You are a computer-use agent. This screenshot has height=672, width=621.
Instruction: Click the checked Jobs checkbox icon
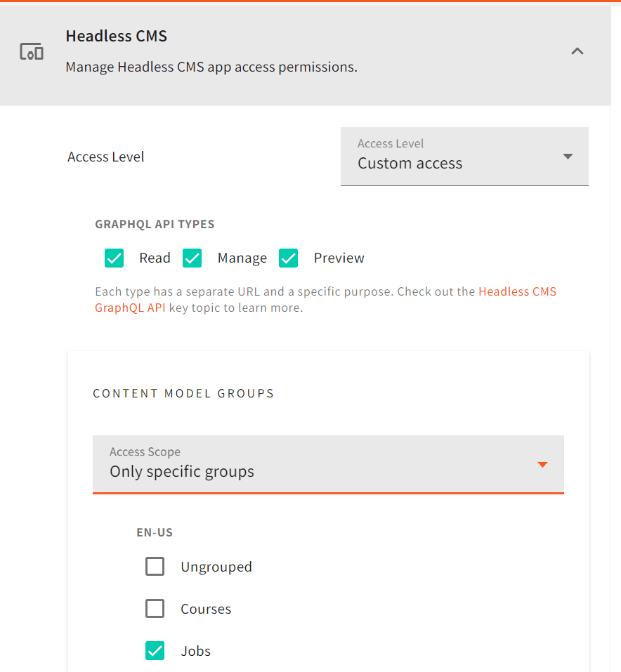click(155, 651)
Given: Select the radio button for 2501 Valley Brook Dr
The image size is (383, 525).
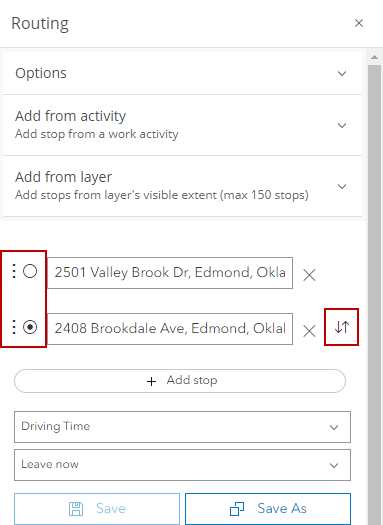Looking at the screenshot, I should point(30,271).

What you will do:
Give back every record precisely as it stands, without the images.

Exercise solution:
You are a computer-use agent. This screenshot has height=672, width=621.
Instruction: Click the checked Jobs checkbox icon
click(155, 651)
Given: Select the radio button for 2501 Valley Brook Dr
The image size is (383, 525).
Looking at the screenshot, I should point(30,271).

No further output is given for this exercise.